# SUPPLIED PASSAGE:
■ ■ ■ ■

Prior studies have presented demographic adjustment as beneficial because it helps equalize, across demographic groups, the percentage of participants (recruited from the general population without prior diagnosis) who fell beneath the test impairment cutoff (e.g., Smith, et al., 2008). This methodology ignores the possibility that group differences in those falling beneath an impairment cutoff could reflect cognitive impairment prevalence differences between demographic groups in the undiagnosed general population. Demographic group differences in cognitive test scores reflect a mixture of two categories of influences: measurement bias (item/test/examiner bias, language/cultural bias, stereotype threat, etc.) and factors which differentially increase the number of low scores in one group by increasing relative risk (RR) for cognitive impairment (biological aging processes, cognitive reserve, social determinants of health [SDoH], etc.). The current simulation study examined how the effect of demographic adjustment on the diagnostic accuracy of a hypothetical test (operationalized as the area under the curve [AUC] in an ROC analysis) varied as the mixture of influences which caused demographic differences in scores were varied.

215,040 samples were randomly generated. Each sample consisted of two demographic groups, with Group 0 always representing the lower scoring group. Across samples, Group 1's baseline risk of impairment and Group 0's relative risk were varied, and these determined the prevalence of cognitive impairment in the groups. Three facets of measurement bias were varied in the simulation: how much lower Group 0's average score was than Group 1's, the degree of non-homogeneity of variance between groups, and how much less reliable the measure was for Group 0. Additional parameters were included and varied to ensure the robustness of findings across a variety of situations. Samples reflected all possible combinations of all varied parameters. For each sample, a baseline AUC was calculated when impairment was regressed on the unadjusted test score. Then, test scores were adjusted for demographic group and difference in adjusted and unadjusted AUC was calculated. This adjusted/unadjusted AUC difference was then regressed on the simulation parameters to quantify their relative influence.

The more Group 0's average score was reduced by measurement bias, the more improvement in AUC was seen after adjustment (ß = 1.76). Trivial but significant main effects of variance non-homogeneity (ß = .09), increased relative risk (ß = -.08), and reduced reliability (ß = .02) were also found, but more importantly, each of these predictors significantly interacted with Group 0 mean score reduction, such that higher relative risks (ß = -1.22), lower reliability (ß = .36), and higher variance (ß = -.15) in Group 0 compared to Group 1 each reduced the association between Group 0 mean score reduction and improvement in AUC.

Demographic adjustment only improves AUC when the mean reduction in scores due to measurement bias is sufficiently high while risk for impairment, test reliability and test score variances are sufficiently equivalent among the demographic groups. When this is not the case, demographic adjustment can be counter-productive, reducing the AUC of the test. We conclude by proposing a novel method for adjusting test scores.

■ ■ ■ ■

# SOURCE MATERIAL:
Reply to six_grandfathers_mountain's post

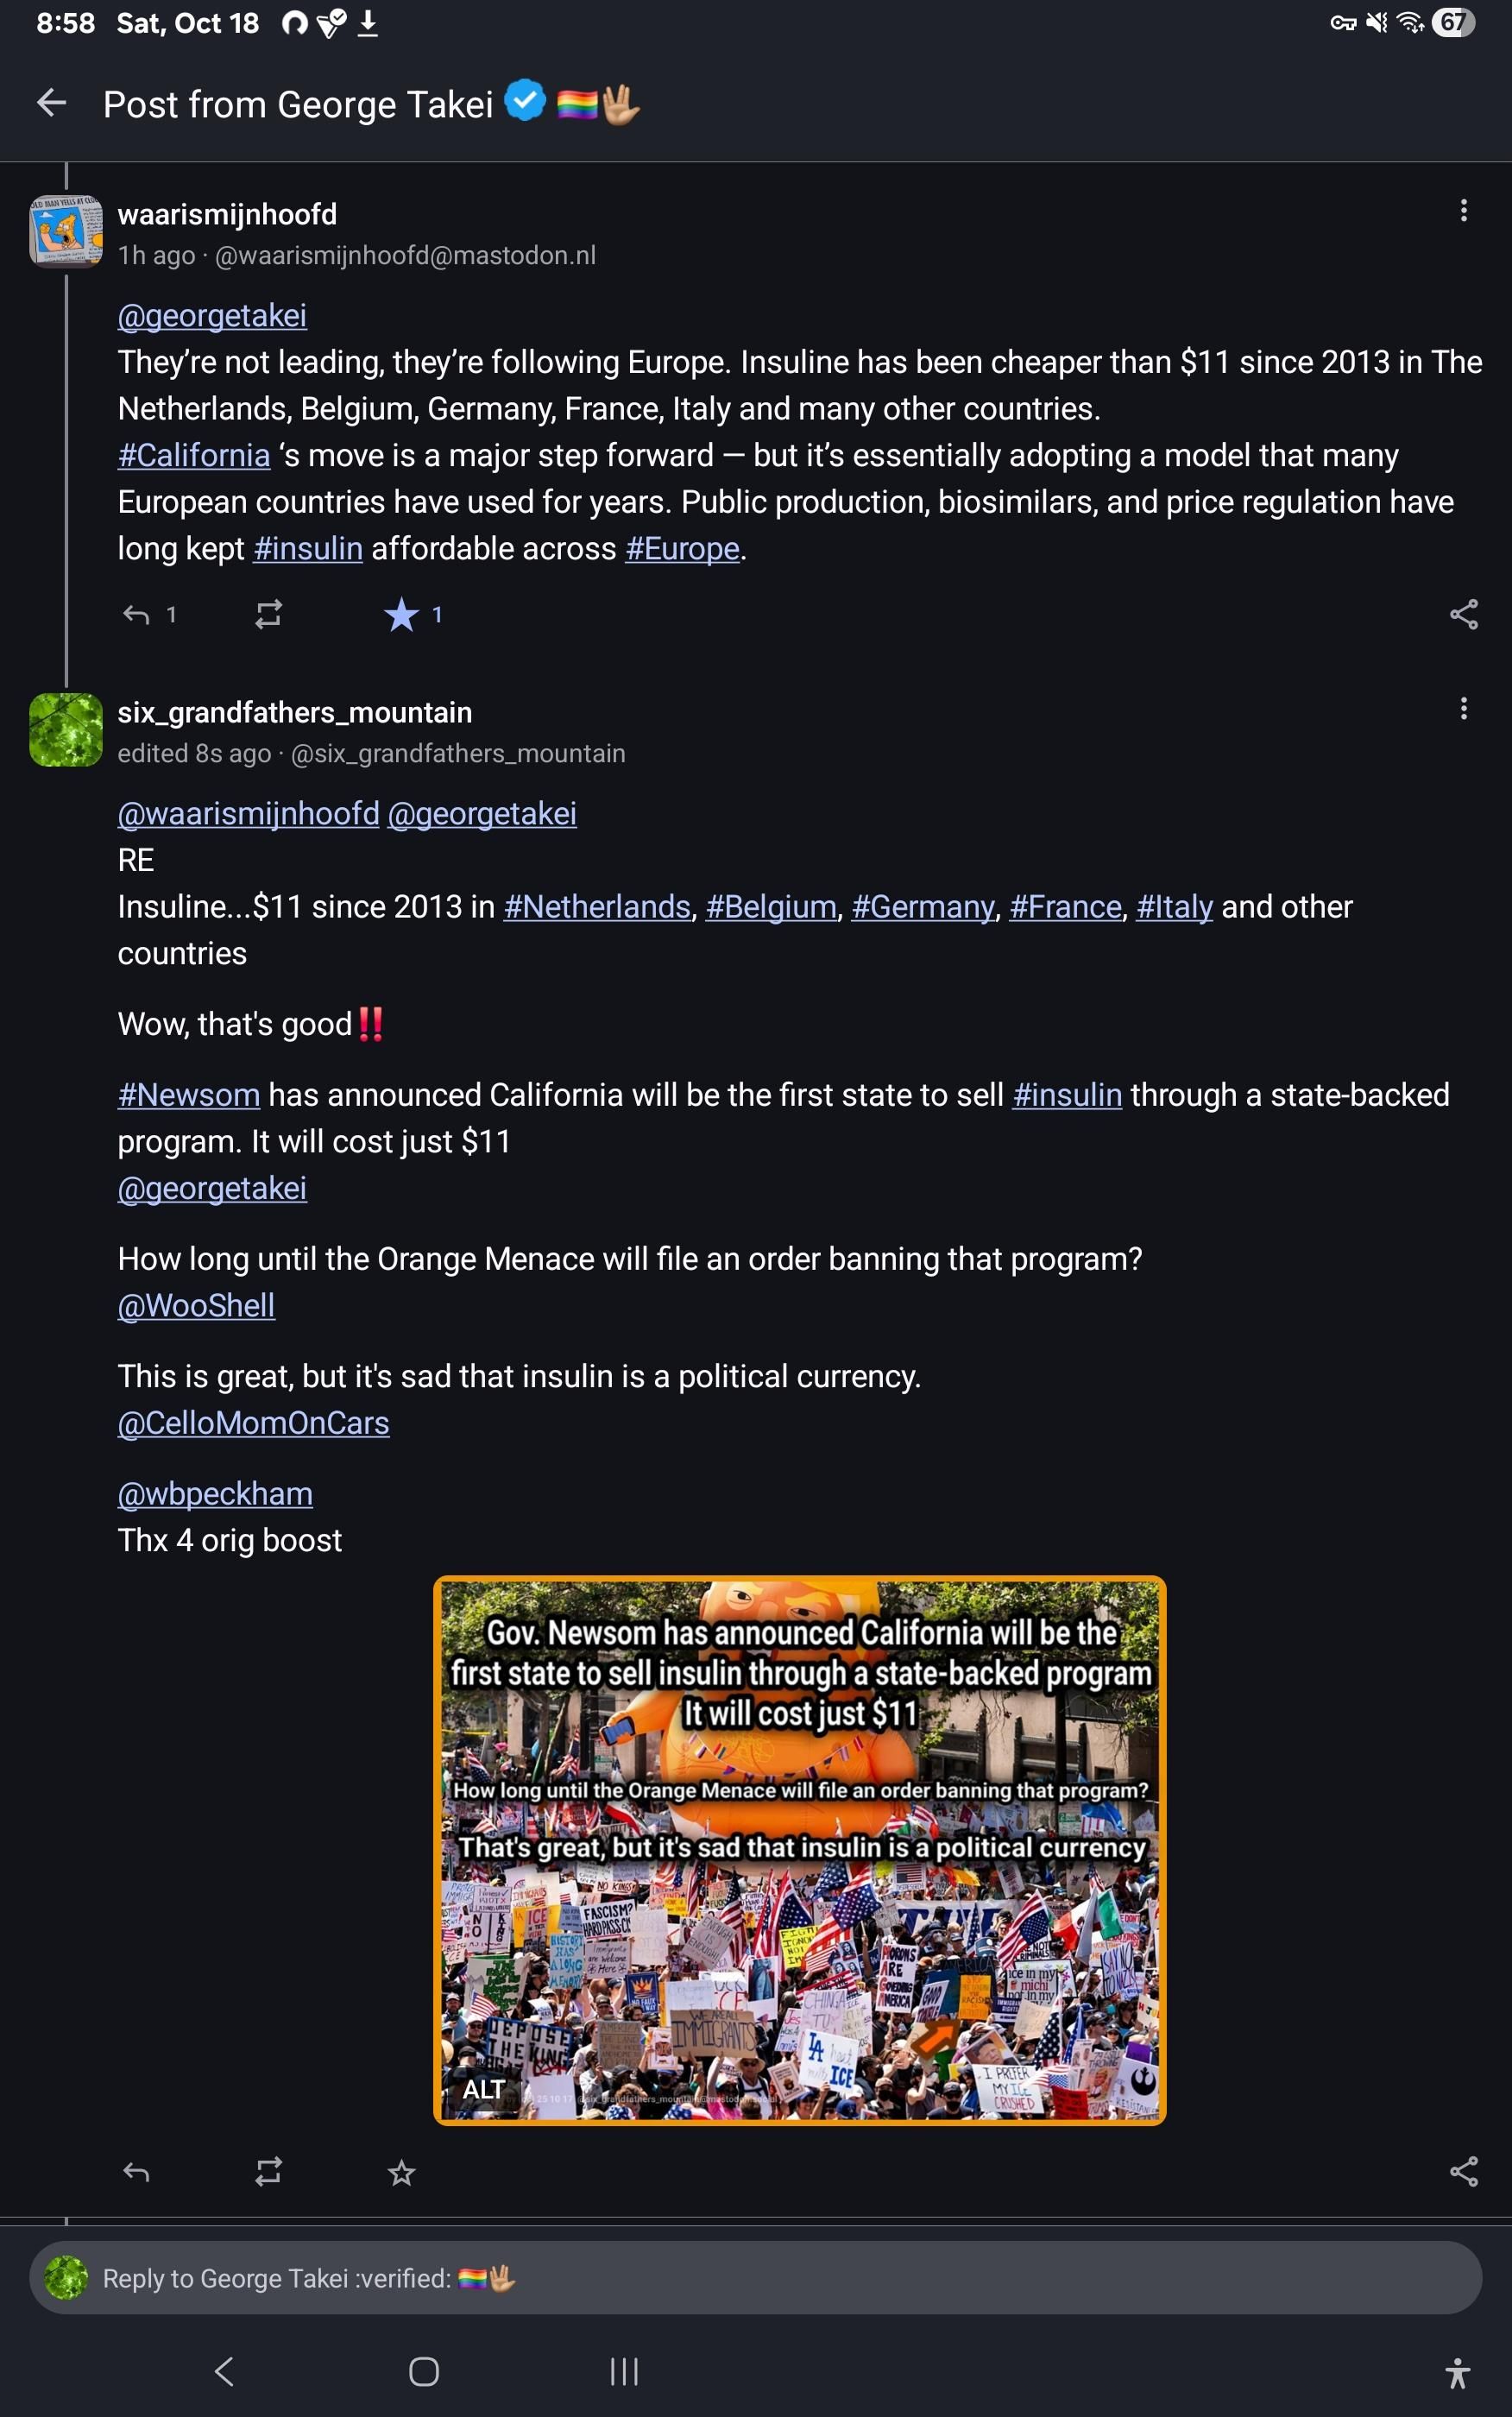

■ ■ ■ ■

# EXERCISE BRIEF:
Please write out the passage from the demographic adjustment abstract starting with "The more Group" and going on through "improvement in AUC.".

# TASK RESULT:
The more Group 0's average score was reduced by measurement bias, the more improvement in AUC was seen after adjustment (ß = 1.76). Trivial but significant main effects of variance non-homogeneity (ß = .09), increased relative risk (ß = -.08), and reduced reliability (ß = .02) were also found, but more importantly, each of these predictors significantly interacted with Group 0 mean score reduction, such that higher relative risks (ß = -1.22), lower reliability (ß = .36), and higher variance (ß = -.15) in Group 0 compared to Group 1 each reduced the association between Group 0 mean score reduction and improvement in AUC.